2

I have two different tables with their different columns as below:

CREATE TABLE T1(C1 INT)
CREATE TABLE T2(C2 INT)

Every programmer knows if we write a query with wrong syntax, query compiler should give us an error. Such as this one:

SELECT C1 FROM T2 
--ERROR: Invalid column name 'C1'.

But if we use this wrong query as inner select, unfortunately SQL will execute it:

SELECT * 
FROM T1
WHERE C1 IN (SELECT C1 FROM T2) 
--returns all rows of T1

And also the following wrong query will execute too and returns all rows of T1

SELECT * 
FROM T1
WHERE EXISTS (SELECT C1 FROM T2) 
--returns all rows of T1

It gets worse when we use these wrong queries in UPDATE such as:

UPDATE T1
SET C1 = NULL
WHERE C1 IN (SELECT C1 FROM T2) 
--updates all rows of T1

Now, I want to prevent this bug. I can force my DB developers to be careful but is there any systematic way to prevent this bug?

marc_s
  • 732,580
  • 175
  • 1,330
  • 1,459
Merta
  • 965
  • 1
  • 11
  • 23
  • 1
    Always use a two part name - `Table.Column`. – ta.speot.is Jan 14 '18 at 07:17
  • Just to be clear, this is not a SQL Server bug, The examples are a bug in the application query. Ambiguous column names are resolved the innermost scope. The best practice in multi-table queries is to qualify columns with the table name or alias to avoid surprises and improve maintainability. – Dan Guzman Jan 14 '18 at 13:08
  • You can prevent updates via trigger – Dejan Dozet Jan 14 '18 at 16:50

2 Answers2

6

Ever heard of Correlated Subquery, you can always refer outer query columns inside the subquery

am sure you must have seen queries like this

SELECT * FROM T1 
WHERE EXISTS (SELECT 1 FROM T2 where t1.c1 = t2.c2) 

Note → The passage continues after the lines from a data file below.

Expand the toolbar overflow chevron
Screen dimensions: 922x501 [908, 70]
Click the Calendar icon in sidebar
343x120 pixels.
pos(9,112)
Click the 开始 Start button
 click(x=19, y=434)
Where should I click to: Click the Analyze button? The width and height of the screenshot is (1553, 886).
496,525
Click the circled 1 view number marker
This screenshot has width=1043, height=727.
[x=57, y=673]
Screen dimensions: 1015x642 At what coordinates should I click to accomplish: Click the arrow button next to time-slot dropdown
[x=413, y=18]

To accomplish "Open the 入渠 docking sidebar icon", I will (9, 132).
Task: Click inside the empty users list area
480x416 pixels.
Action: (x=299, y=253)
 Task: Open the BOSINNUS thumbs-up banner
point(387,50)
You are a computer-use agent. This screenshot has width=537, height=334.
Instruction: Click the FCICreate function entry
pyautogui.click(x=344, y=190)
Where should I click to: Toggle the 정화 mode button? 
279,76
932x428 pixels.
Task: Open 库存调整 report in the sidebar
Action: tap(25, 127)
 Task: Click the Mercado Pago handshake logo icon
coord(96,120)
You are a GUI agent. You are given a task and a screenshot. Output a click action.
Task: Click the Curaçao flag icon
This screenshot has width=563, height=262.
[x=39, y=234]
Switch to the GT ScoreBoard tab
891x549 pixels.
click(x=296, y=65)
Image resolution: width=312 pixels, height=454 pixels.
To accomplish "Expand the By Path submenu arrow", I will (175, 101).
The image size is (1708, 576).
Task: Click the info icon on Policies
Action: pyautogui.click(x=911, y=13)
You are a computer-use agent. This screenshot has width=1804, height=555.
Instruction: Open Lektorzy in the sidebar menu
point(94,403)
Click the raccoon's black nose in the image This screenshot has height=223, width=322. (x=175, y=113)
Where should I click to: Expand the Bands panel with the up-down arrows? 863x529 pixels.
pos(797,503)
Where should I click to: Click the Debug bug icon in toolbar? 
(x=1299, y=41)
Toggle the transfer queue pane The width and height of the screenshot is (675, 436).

here C1 column from T1 is referred in Where clause, you are referring in Select thats the difference. There is no BUG here

Pரதீப்
  • 91,748
  • 19
  • 131
  • 172
  • Yes, this is quite common and useful. – ta.speot.is Jan 14 '18 at 07:19
  • 1
    From the documentation: `In queries that include a correlated subquery (also known as a repeating subquery), the subquery depends on the outer query for its values. This means that the subquery is executed repeatedly, once for each row that might be selected by the outer query`. Which means this might execute quite poorly in some cases (although I'm inclined to believe the optimizer is going to Do Something About It). – Clockwork-Muse Jan 14 '18 at 07:20
  • I'd imagine most enterprise grade databases will be able to rewrite a typical correlated subquery so that the query is executed only once.. if it makes you feel happier though, there's usually little harm in taking the correlated query and inner joining it as a subquery in the join area. Profiling the two will tell you whether your database successfully rewrote it – Caius Jard Jan 14 '18 at 20:03
5

Is there any systematic way to prevent this bug?

Always use two-part names - [Table].[Column].

ta.speot.is
  • 26,914
  • 8
  • 68
  • 96